Nehemiah is currently at Warm Beach day camp and loves it.  Last night he was serenading us with all sorts of crazy, off-the-wall songs that just make him giggle.  We have had our children in these day camps for a decade now.  It is so good for them to go and learn about God and get totally exhausted doing it!  Nehemiah is a passionate young man and he is either bouncing off the walls with excitement, or seriously upset (doesn't seem to have a calm state).  The good news is that we never have to guess what he is thinking and he don't have to worry about him hiding away.  He is passionate about all things and we can see such unending potential.
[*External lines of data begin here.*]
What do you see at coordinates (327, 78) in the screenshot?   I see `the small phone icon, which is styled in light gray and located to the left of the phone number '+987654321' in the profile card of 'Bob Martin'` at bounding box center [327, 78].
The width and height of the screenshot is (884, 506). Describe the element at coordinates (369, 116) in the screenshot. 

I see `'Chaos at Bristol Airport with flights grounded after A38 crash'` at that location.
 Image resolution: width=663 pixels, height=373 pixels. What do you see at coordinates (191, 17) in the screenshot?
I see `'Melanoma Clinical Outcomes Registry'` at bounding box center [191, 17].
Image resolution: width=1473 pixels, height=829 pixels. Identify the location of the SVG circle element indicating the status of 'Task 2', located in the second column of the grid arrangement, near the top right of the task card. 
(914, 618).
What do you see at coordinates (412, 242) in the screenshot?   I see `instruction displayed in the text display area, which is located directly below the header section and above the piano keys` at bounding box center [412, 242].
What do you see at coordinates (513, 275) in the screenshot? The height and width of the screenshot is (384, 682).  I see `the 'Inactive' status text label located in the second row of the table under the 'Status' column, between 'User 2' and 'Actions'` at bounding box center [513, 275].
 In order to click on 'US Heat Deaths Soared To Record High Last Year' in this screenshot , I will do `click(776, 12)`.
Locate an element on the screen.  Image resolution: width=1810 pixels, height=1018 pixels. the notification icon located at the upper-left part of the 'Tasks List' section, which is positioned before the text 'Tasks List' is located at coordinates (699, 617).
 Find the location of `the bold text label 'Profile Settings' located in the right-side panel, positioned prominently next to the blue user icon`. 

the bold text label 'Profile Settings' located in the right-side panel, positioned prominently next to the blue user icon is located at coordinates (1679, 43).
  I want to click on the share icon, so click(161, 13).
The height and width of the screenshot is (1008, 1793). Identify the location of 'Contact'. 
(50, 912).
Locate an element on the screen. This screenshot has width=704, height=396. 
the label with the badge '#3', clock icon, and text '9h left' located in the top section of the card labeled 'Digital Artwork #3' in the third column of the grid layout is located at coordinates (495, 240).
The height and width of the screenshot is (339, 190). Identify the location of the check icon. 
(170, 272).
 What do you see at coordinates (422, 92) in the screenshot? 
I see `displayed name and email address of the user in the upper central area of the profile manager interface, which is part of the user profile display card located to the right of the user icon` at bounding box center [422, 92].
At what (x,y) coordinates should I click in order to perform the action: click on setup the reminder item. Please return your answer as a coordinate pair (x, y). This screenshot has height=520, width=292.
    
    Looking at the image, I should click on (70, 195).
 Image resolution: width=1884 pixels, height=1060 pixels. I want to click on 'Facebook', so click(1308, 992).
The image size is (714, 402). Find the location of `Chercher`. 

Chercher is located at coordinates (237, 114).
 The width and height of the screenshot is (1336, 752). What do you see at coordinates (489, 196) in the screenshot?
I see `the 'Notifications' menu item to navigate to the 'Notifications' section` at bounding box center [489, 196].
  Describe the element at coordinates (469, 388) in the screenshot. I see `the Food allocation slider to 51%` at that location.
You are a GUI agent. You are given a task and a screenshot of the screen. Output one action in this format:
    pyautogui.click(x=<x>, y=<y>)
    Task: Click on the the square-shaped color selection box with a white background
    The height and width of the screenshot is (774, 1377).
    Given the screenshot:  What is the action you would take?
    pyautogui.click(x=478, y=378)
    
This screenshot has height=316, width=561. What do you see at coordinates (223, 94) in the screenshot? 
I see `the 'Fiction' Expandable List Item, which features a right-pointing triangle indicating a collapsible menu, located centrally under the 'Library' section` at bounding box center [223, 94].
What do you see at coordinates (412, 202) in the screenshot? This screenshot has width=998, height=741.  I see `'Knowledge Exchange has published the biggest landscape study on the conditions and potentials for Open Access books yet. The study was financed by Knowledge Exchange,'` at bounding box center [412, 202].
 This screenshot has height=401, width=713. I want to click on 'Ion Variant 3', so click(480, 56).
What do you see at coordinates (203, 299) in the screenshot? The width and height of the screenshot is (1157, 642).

As he grows in Christ and gives his entire heart, mind and soul to his Creator, there will be no stopping him.

As for Roger and I, we are constantly amazed at how much we continue to learn about life, our Lord, and each other, especially in the pressure cooker called "support raising".  We have been privy to some incredible works from the Lord, been introduced to many on-fire Christ followers, and have been taken right down to our knees on several occasions.  We are holding on tightly to our Lord, and your prayers, and we will keep on keeping on.  We have an awesome calling on our lives, building up marriages and families using the FamilyLife ministry, and we know the urgent need.  Thank you for loving us and supporting us through this high-paced, non-stop adventure.